My name is Vanessa and I am thrilled to be sharing my machine-quilting tutorial with you today! I'm from Utah but currently reside in Florida where my husband attends law school. We have been married seven years and just had our first baby, Olive, six months ago. I am lucky to be home to take care of my sweet family and have spent the last six months trying to figure out how to best share my creativity now that time will allow it.
I have been quilting since I was sixteen but had little time to do it because of my former full-time banking career. I created Lella Boutique and am slowly adding items to my Etsy shop where I accept custom orders for quilts, stitcheries, and other decorative items. I am also starting a blog in February to document my crafting adventures while sharing the tutorials with you. I just found out that a couple of my stitcheries will be featured in McCall's Quick Quilts in the upcoming May issue!
I have known Heidi since kindergarten. When she asked me to do this tutorial, I just HAD to do some digging into my old photo albums. Here we are, in all of our first-grade glory.
Careful basting of the quilt beforehand is absolutely essential so the quilt layers won't shift during freehand movement. Here are a couple of tips to help ensure successful basting.
- Prior to basting the quilt and batting layers together, iron the quilt front and back pieces with a starch spray.
- Make sure the back piece and batting are slightly larger than the quilt top. (If any kind of shifting occurs, you're covered!)
- Use a good quality basting spray. I love Sullivan's Original Quilt Basting Spray.
- As you baste each side to the batting, smooth away any wrinkles. For particularly difficult wrinkles, lift that corner of the quilt and gently lay down again--smoothing it as it lands on the batting.
- Once the quilt is basted together, insert safety pins throughout the quilt--another precaution used to prevent shifting.
The next step is to prepare your sewing machine. Not just any presser foot will work--you need to change to a darning foot. (If you don't have one, check with the manufacturer of your machine to see if they make one.) Lower the feed-dog on your machine to allow free movement of the fabric.
Position a corner of the quilt under the machine. Lower the foot onto the fabric. Activate the "needle stop down" feature on your machine so the needle will stay in the fabric when you need to take pauses.
Using both hands, move the fabric around in a random swirl pattern. Make frequent pauses as needed to adjust the surrounding fabric, remove safety pins, etc.

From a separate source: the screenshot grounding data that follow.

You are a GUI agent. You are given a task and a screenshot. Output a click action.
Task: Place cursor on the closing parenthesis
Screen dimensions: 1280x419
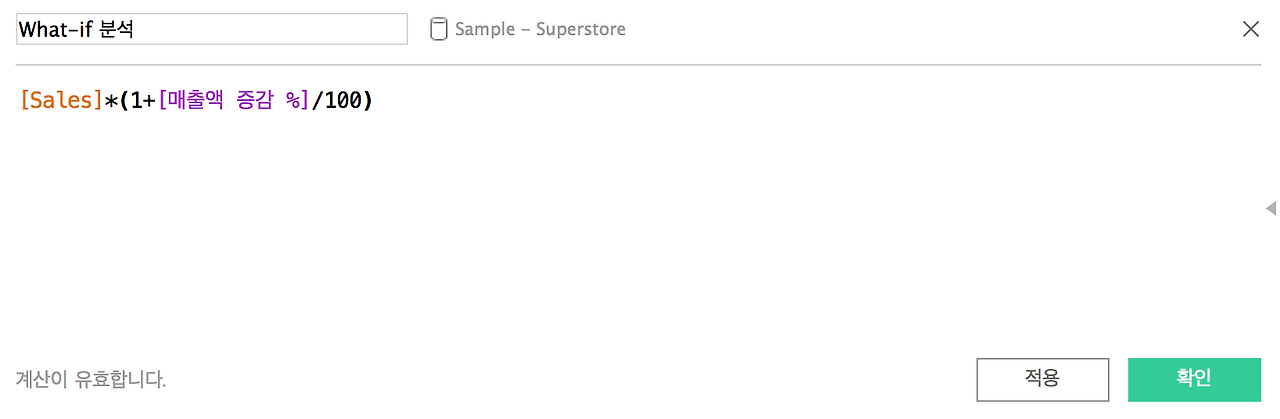pyautogui.click(x=367, y=101)
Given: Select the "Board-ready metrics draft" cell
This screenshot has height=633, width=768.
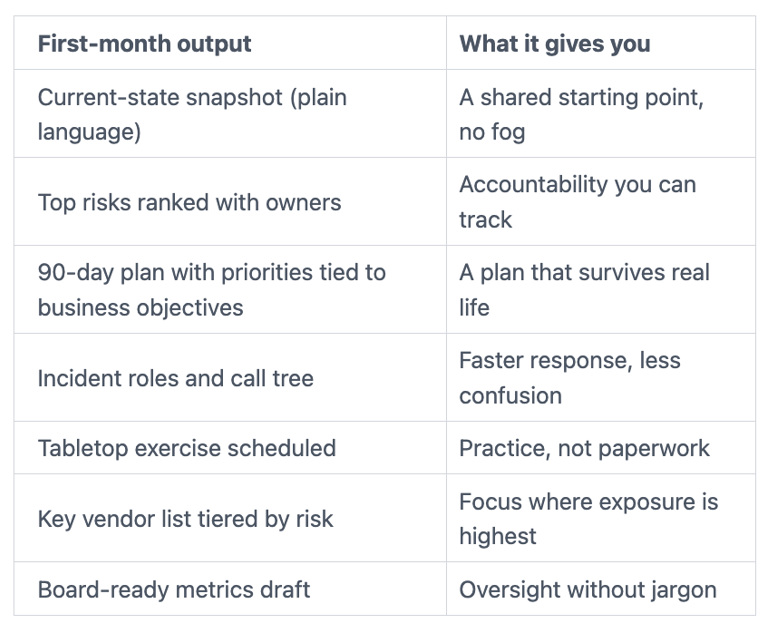Looking at the screenshot, I should click(x=173, y=589).
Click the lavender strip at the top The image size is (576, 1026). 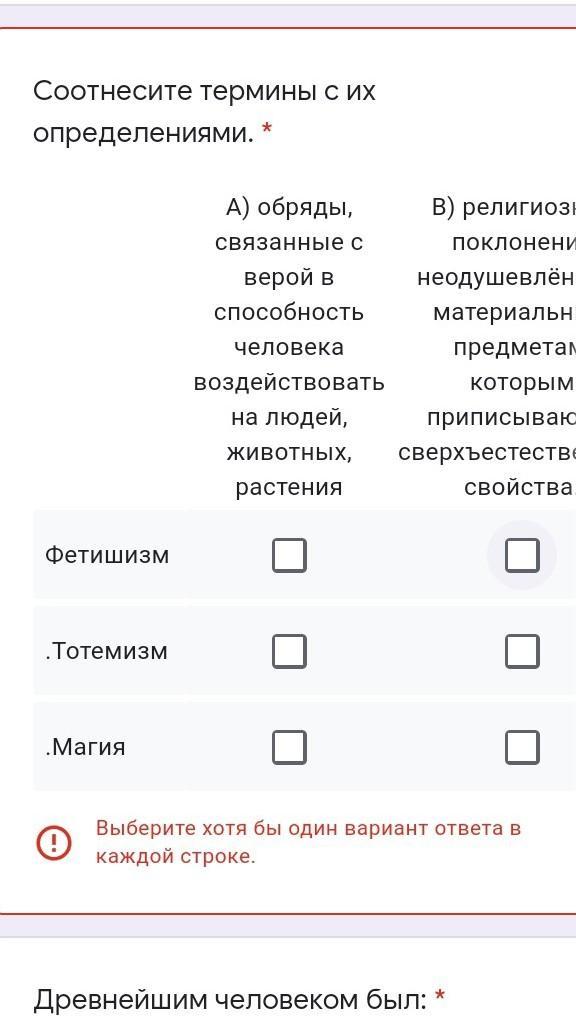pos(288,16)

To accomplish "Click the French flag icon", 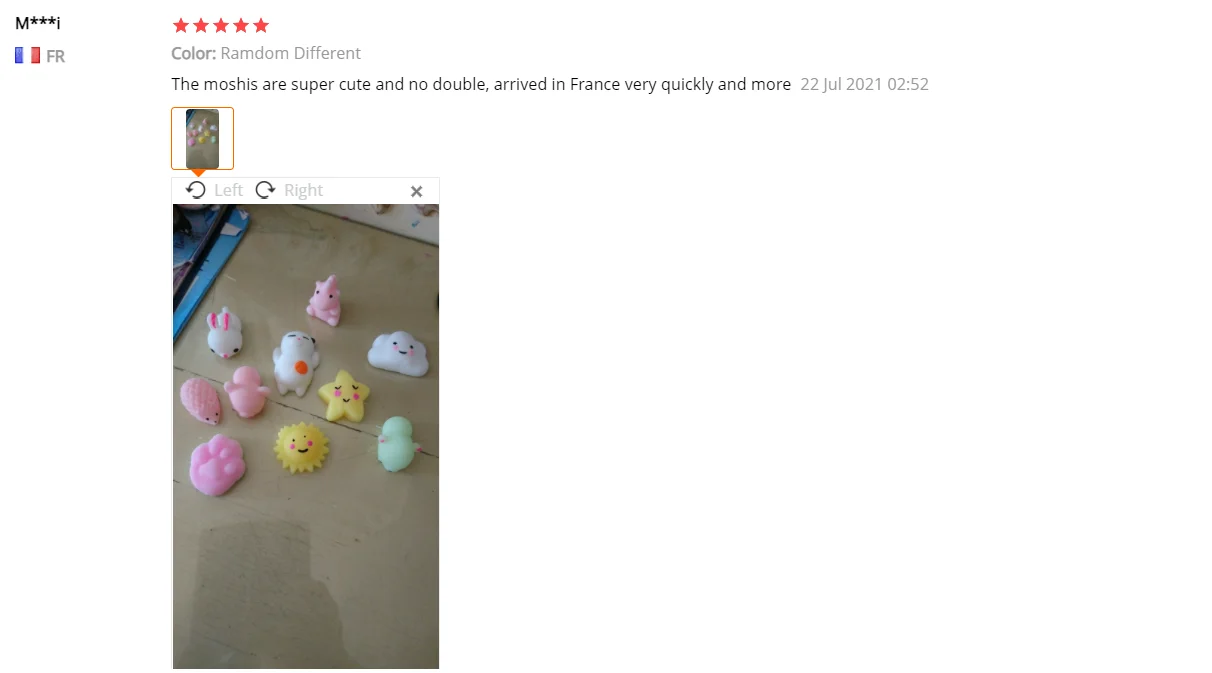I will 27,56.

Don't let your quilt hang over the edge of the table--the weight of the quilt will pull on the needle and cause unnecessary tension, not to mention make it difficult to work. Keeping the quilt on the table (or at least your lap) will make it easier to maneuver. Here's a video to help show you what this process should look like. (Do NOT feel the need to go as quickly as I do--that's how fingers get run over and quilts messed up.)
Practice, practice, practice! Before you attempt this on the quilt you have been laboring over for weeks, do a test run on scraps until you feel comfortable. Also check the back side periodically to make sure no fabric has bunched up. (Your careful basting will help avoid this!) Should this occur, you will need to pick the stitches out, smooth the area, and resume.
Ta da! Congratulations! Now you will want to quilt everything in sight.